Tuesday, July 05, 2005

Back to "Normal"

VBS is over. Sunday morning the kids got up and sang. They lead the the first three worship songs and then got back up to sing the offertory. It was only 1/2 of them because of the holiday...but they didn't care and our congregation also didn't care at all. After church a few people came up and said that it was very obvious from the look on the kids' faces and their smiles while singing that they had a great time last week.

Last week, J couldn't come the last day because he was going to Yosemite with his family for the holiday. He is a friend of G...one of the active kids in our CM program. G's mom told me that J told his parents he didn't WANT to go to Yosemite...he wanted to come to the last day of VBS! That was very cool to hear.

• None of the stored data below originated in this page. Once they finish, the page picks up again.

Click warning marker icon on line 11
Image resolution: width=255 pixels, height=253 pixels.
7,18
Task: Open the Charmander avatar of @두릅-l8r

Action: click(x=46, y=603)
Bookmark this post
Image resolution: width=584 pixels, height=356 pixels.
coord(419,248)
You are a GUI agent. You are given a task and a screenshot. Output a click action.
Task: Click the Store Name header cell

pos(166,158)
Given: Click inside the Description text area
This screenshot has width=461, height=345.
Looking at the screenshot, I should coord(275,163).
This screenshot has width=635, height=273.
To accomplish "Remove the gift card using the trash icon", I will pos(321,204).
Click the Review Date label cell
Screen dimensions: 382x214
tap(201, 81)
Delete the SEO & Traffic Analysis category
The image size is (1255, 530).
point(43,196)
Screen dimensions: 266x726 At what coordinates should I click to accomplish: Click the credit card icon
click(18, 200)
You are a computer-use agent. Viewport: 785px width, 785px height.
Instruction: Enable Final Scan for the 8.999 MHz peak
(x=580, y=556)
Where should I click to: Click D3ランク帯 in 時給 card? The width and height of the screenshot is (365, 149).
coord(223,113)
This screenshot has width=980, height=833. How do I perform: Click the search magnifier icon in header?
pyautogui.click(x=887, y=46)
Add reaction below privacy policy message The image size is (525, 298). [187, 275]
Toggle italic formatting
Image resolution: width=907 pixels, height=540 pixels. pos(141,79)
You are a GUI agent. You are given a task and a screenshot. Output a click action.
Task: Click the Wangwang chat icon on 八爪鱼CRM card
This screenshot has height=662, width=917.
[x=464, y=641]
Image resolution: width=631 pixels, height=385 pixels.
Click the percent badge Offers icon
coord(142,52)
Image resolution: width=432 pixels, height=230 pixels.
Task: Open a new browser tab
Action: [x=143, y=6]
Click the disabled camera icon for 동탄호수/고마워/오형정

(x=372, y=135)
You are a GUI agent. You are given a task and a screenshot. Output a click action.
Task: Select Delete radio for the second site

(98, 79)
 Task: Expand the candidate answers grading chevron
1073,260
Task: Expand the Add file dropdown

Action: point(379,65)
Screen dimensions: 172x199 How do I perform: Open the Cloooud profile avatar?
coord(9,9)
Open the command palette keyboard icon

I had about a 10 minute talk with my SP and he called the whole thing "wonderful" (whew!)and over the next months we are going to think about WHY we do VBS and after we figure that out...what will be our plan for next year. Do we do it in the evening? Do we provide transportation for the kids to get to their day camps so they can do 1/2 day with us and 1/2 there? Do we do our own day camp that week? Since all our walk-ups Googled "San Jose" and "VBS" and found us...how better do we use the Internet, etc. The thing that I LOVE is he and I are on the same page. I told him when I was at PDCM and Craig was talking about knowing the purpose of the programs we do...my first thought was we need to cancel VBS because I have NO CLUE why we do it! So, to hear my SP echo that was very affirming.

We also have the nursery pager system up and running!! Now all I have to do is spend this week in there really looking at the changes I want/need to make. I think the current Nursery/Toddler Room will be swapped with the old one and the current one will be like a "mother's room" where they can change diapers if need be, breast feed, etc. If we can get the service piped into the rooms then I think finding volunteers (we need to make a change in our current staff) will be a bit easier.

Still haven't heard from West Valley and I rty not to dwell...I have too much other stuff to do!